> _INPUT_
· · · ·

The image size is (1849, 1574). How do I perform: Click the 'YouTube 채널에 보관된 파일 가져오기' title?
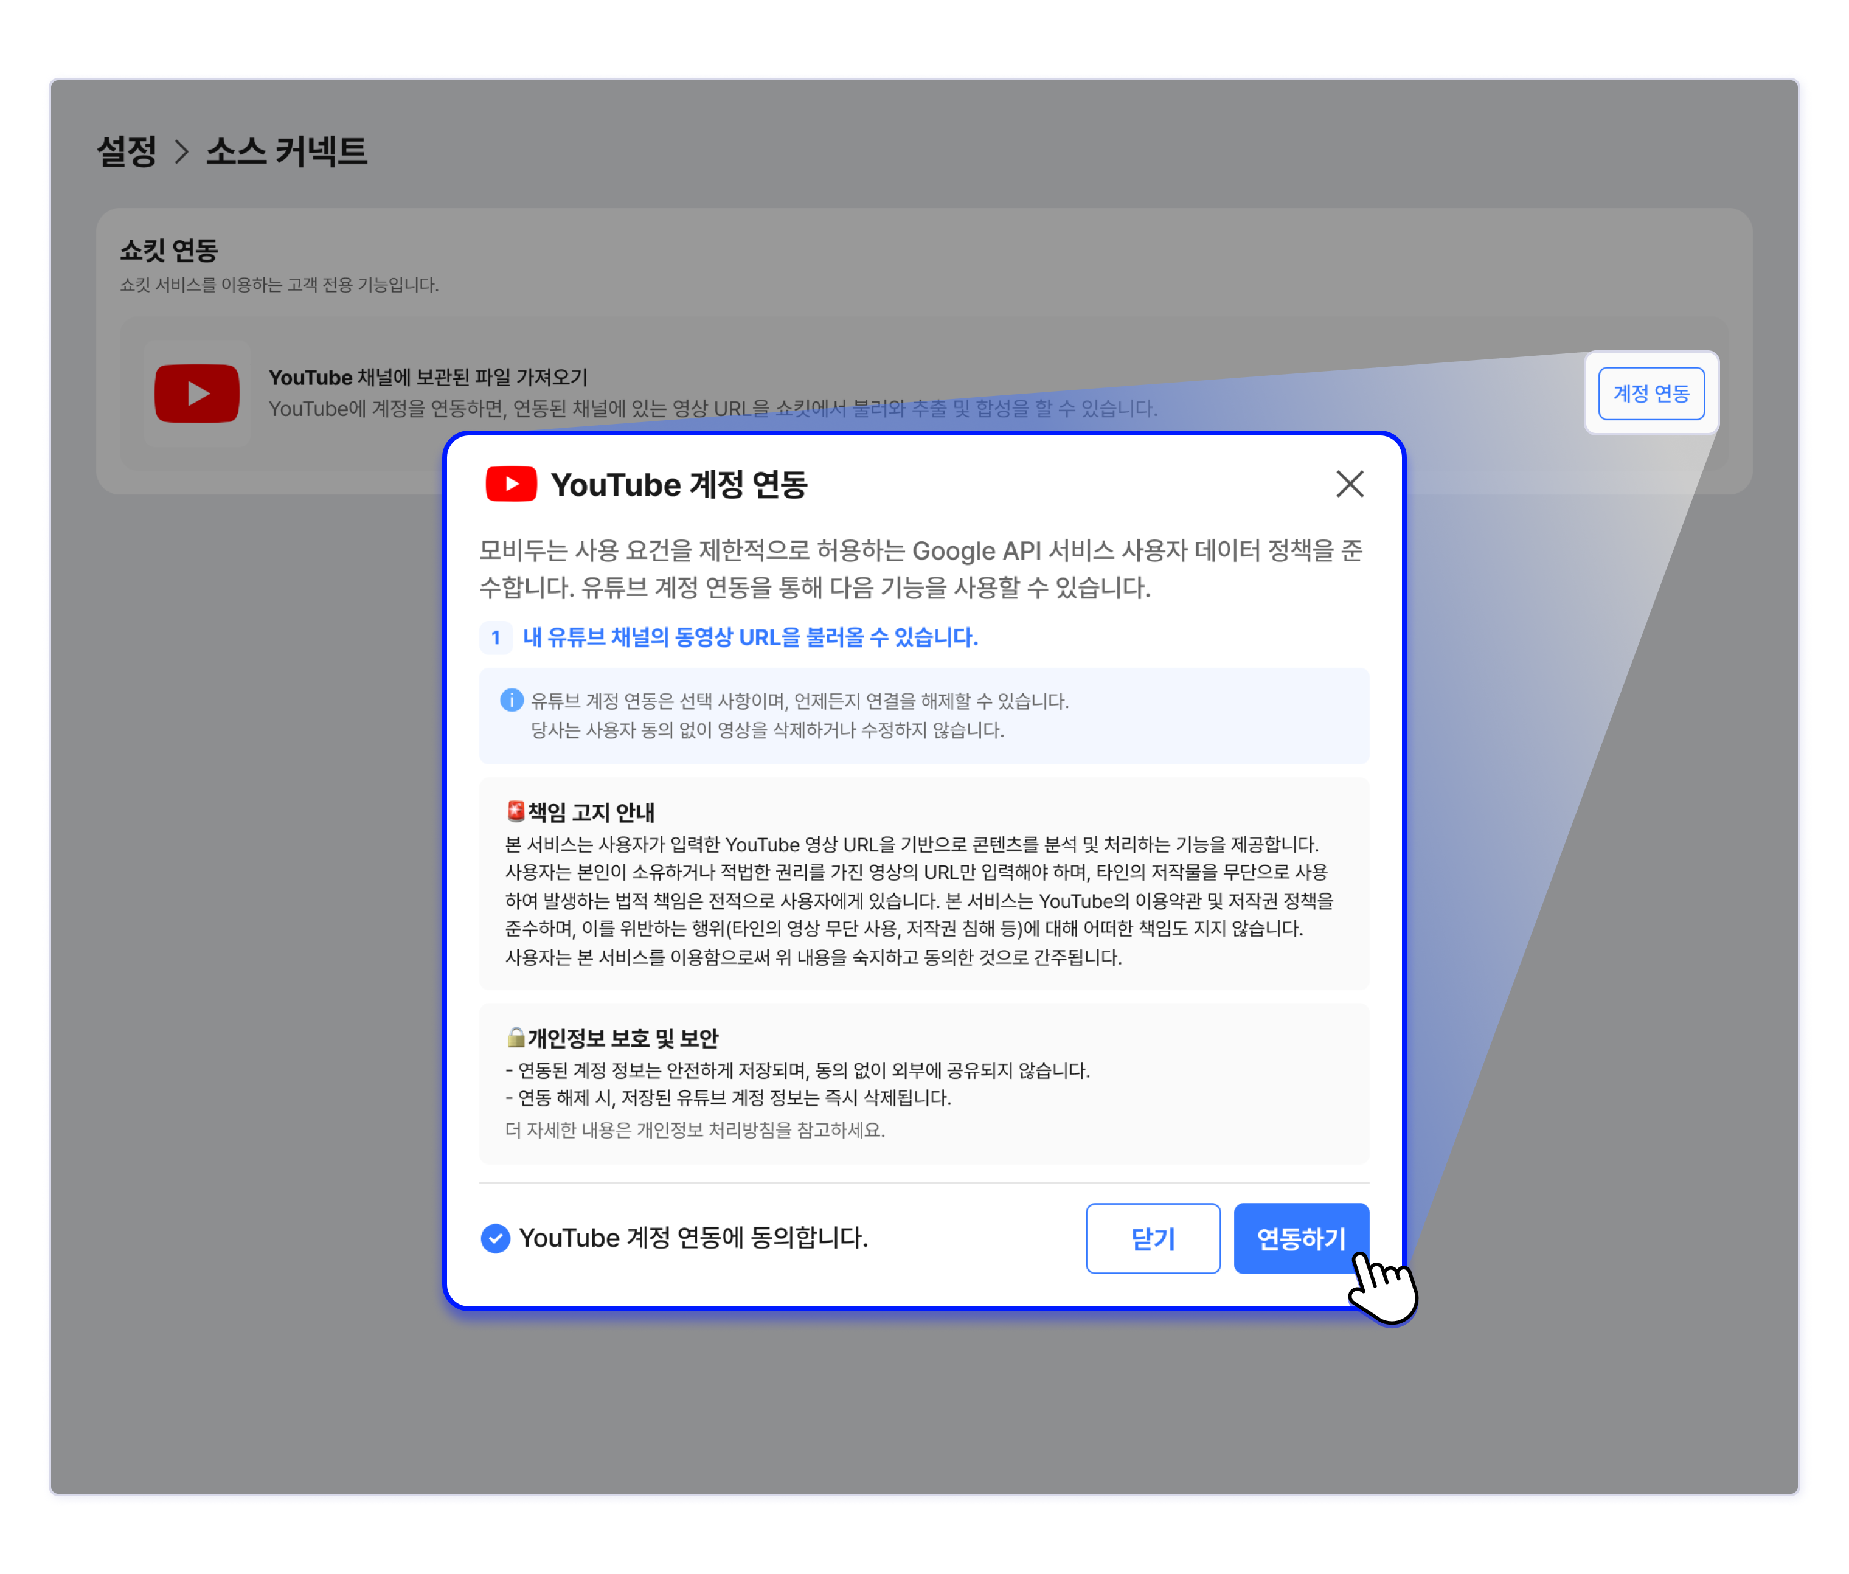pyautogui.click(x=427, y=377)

· · · ·

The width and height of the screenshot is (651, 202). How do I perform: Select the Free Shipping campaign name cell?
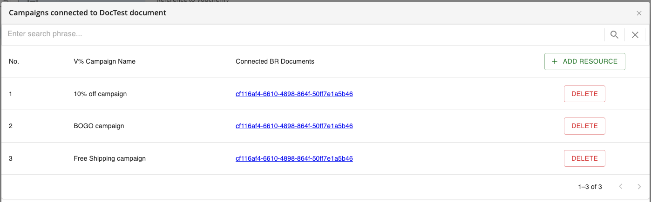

· · · ·

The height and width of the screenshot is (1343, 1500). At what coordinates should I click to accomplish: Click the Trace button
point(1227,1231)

· · · ·

> _DIRECTIONS_
Could you repeat the lines, beginning at the one that has "The height and" and stopping after the one that has "point(1227,1231)", but change "Trace button" to "Reset button" and leave everything else as it is?

> _ANSWER BELOW_
The height and width of the screenshot is (1343, 1500). At what coordinates should I click to accomplish: Click the Reset button
point(1227,1231)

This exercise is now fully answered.